----- Kutipan
Integritas Pemimpin Harus Dimiliki Sejak di Tengah Keluarga

oleh -
Seminar Nasional Dies Natalis ke-33 dan Reuni Nasional Bhumiksara yang diselenggarakan secara virtual, Sabtu (17/4/2021). Seminar Nasional ini menghadirkan tiga narasumber yakni Agustinus Prasetyantoko PhD, Yanuar Nugroho PhD, dan Prof. Rhenald Kasali PhD. (Foto: Ist)

Jakarta, JENDELANASIONAL.ID — Dunia tengah berubah, namun yang tidak boleh berubah adalah integritas yang harus dimiliki setiap pemimpin. Kepemimpinan berintegritas harus dimulai sejak dini di keluarga masing-masing.

Yayasan Bhumiksara sebagai organisasi yang menghasilkan kader bangsa merasa perlu merefleksikan kepemimpinan beritegritas dalam menyongsong tatanan masyarakat baru. Hal tersebut menjadi salah satu hasil Seminar Nasional Dies Natalis ke-33 dan Reuni Nasional Bhumiksara yang diselenggarakan secara virtual, Sabtu (17/4/2021). Seminar Nasional ini menghadirkan tiga narasumber yakni Agustinus Prasetyantoko PhD, Yanuar Nugroho PhD, dan Prof. Rhenald Kasali PhD.
----------
----- Informasi yang Disediakan
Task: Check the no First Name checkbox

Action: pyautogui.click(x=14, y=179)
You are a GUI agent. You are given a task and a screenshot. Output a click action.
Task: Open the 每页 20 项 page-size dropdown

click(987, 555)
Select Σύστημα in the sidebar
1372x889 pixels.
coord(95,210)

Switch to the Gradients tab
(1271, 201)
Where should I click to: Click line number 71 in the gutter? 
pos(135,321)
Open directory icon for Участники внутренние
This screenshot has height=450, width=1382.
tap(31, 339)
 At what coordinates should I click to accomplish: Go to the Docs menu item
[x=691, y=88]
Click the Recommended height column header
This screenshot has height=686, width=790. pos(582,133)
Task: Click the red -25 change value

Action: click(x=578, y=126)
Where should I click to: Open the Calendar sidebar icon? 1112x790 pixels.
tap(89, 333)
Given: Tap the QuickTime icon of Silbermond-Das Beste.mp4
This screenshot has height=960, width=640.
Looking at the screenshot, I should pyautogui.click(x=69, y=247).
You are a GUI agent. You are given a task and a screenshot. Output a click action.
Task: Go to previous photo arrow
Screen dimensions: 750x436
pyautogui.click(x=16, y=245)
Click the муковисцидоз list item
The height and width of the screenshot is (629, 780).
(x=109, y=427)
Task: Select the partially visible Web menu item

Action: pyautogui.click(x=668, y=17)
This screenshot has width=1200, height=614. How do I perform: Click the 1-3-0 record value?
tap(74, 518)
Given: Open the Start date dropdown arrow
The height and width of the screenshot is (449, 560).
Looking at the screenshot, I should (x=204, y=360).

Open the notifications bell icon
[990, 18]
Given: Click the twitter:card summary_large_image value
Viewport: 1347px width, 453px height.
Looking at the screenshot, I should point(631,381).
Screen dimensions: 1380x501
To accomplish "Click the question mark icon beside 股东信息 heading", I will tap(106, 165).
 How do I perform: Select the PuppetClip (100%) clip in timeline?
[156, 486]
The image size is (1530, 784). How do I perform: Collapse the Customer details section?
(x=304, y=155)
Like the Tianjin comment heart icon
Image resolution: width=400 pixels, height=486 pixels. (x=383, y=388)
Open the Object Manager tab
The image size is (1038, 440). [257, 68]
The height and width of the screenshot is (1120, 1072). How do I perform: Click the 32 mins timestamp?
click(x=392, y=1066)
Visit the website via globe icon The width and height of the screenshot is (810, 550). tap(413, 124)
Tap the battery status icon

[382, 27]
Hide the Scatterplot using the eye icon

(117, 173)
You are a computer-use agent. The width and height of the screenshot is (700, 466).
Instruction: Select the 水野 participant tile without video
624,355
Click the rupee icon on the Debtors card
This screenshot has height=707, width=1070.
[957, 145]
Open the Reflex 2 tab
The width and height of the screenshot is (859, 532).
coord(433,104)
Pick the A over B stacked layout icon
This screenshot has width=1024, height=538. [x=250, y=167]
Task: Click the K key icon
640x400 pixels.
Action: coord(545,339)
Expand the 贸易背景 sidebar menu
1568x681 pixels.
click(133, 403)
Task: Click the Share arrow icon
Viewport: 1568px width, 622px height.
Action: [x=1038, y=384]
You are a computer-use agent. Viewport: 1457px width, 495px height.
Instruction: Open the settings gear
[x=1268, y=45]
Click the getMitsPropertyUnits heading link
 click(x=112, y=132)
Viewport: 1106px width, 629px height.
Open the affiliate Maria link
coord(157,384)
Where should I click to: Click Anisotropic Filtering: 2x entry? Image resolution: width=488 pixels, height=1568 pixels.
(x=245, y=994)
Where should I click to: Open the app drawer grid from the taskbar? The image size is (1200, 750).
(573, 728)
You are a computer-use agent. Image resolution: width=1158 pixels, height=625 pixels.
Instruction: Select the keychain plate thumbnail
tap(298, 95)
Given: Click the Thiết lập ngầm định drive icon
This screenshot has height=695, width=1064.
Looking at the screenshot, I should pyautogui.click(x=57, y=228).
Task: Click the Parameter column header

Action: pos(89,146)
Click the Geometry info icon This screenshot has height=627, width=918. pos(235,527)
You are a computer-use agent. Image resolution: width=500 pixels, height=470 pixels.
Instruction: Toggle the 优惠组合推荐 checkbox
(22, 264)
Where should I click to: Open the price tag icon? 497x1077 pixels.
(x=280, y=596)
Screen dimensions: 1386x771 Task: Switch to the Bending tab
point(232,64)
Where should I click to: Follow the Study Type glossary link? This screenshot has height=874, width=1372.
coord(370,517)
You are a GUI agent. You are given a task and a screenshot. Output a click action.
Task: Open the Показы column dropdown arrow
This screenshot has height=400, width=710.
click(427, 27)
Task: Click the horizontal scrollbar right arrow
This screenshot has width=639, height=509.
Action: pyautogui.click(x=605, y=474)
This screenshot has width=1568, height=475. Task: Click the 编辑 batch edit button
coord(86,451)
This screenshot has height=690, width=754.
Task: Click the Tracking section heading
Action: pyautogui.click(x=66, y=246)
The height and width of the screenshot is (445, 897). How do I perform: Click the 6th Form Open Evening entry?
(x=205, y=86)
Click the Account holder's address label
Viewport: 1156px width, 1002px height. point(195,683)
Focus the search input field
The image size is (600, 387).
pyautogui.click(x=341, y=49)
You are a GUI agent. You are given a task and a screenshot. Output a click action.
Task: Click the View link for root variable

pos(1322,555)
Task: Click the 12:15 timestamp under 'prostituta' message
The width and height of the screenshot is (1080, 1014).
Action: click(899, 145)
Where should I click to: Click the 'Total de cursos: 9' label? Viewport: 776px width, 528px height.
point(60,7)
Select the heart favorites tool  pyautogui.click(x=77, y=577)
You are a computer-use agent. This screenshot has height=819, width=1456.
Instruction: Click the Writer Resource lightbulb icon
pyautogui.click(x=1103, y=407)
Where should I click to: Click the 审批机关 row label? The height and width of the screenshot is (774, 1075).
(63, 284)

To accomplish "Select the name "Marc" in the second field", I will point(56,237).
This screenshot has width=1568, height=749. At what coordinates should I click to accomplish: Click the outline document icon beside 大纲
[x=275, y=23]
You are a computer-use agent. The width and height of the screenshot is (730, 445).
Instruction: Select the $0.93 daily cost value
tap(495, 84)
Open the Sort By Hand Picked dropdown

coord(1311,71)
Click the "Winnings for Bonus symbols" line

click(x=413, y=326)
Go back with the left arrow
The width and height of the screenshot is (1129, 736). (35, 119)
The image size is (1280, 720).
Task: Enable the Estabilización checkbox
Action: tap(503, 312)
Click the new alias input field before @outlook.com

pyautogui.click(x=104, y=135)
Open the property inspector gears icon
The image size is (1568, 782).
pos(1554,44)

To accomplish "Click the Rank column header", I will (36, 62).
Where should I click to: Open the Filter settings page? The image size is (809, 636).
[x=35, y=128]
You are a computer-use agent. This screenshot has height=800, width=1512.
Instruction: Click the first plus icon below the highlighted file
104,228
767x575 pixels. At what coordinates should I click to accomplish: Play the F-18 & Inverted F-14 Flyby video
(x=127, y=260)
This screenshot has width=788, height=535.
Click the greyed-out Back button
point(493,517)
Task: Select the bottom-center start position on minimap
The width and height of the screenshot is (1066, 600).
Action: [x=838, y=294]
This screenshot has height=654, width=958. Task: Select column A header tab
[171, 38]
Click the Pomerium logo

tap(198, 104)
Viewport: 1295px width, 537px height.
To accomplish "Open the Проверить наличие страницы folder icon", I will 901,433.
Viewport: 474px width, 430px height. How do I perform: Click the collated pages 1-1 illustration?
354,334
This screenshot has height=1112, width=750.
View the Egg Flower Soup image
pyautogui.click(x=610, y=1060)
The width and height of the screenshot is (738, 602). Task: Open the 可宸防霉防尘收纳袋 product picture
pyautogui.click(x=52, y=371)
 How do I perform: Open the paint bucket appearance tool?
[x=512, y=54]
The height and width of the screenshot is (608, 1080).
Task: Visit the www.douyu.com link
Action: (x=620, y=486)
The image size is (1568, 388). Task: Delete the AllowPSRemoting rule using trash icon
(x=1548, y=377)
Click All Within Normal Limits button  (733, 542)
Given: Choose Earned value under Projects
----------
* Kegiatan 1 *
Menurut kutipan, pada hari dan tanggal berapa Seminar Nasional Dies Natalis ke-33 dan Reuni Nasional Bhumiksara diselenggarakan?
* Kegiatan 2 *
Ubahlah paragraf dalam kutipan yang diawali dengan "Yayasan Bhumiksara sebagai organisasi" menjadi daftar butir yang memuat fakta-fakta utamanya.
* Kegiatan 3 *
Lanjutkan kutipan tentang kepemimpinan berintegritas tersebut, dimulai setelah kalimat terakhirnya.

* Hasil Latihan 1 *
Seminar tersebut diselenggarakan secara virtual pada hari Sabtu, 17 April 2021.

* Hasil Latihan 2 *
- Yayasan Bhumiksara merupakan organisasi yang menghasilkan kader bangsa.
- Yayasan ini merasa perlu merefleksikan kepemimpinan berintegritas dalam menyongsong tatanan masyarakat baru.
- Hal tersebut menjadi salah satu hasil Seminar Nasional Dies Natalis ke-33 dan Reuni Nasional Bhumiksara.
- Seminar diselenggarakan secara virtual pada Sabtu, 17 April 2021.
- Narasumbernya adalah Agustinus Prasetyantoko PhD, Yanuar Nugroho PhD, dan Prof. Rhenald Kasali PhD.

* Hasil Latihan 3 *
Yanuar Nugroho sebagai pembicara pertama menyampaikan bahwa agar terus berintegritas, seorang pemimpin harus memiliki prinsip dasar bahwa hidup ini untuk memuji, menghormati dan mengabdi kepada Tuhan.

Di tengah konteks global semakin urban dan adanya revolusi 4.0, pemimpin dihadapkan pada kondisi yang tidak stabil. Untuk itu seorang pemimpin yang berintegritas, disebutnya, harus memiliki semangat keterlibatan, khususnya dalam aspek kesetaraan dan keadilan di masyarakat.

“Dalam kepemimpinan berintegritas, penting memiliki pembimbing rohani dan teman yang menjadi pengontrol dan memberikan kritik,” ujar Deputi Kepala Staf Kepresidenan periode 2015-2019 ini seperti dikutip dari siaran pers.

Senada dengan Yanuar Nugroho, Agustinus Prasetyantoko sebagai pemateri kedua menekankan bahwa dunia pasca pandemi akan berubah dan tidak akan kembali ke situasi pra-pandemi.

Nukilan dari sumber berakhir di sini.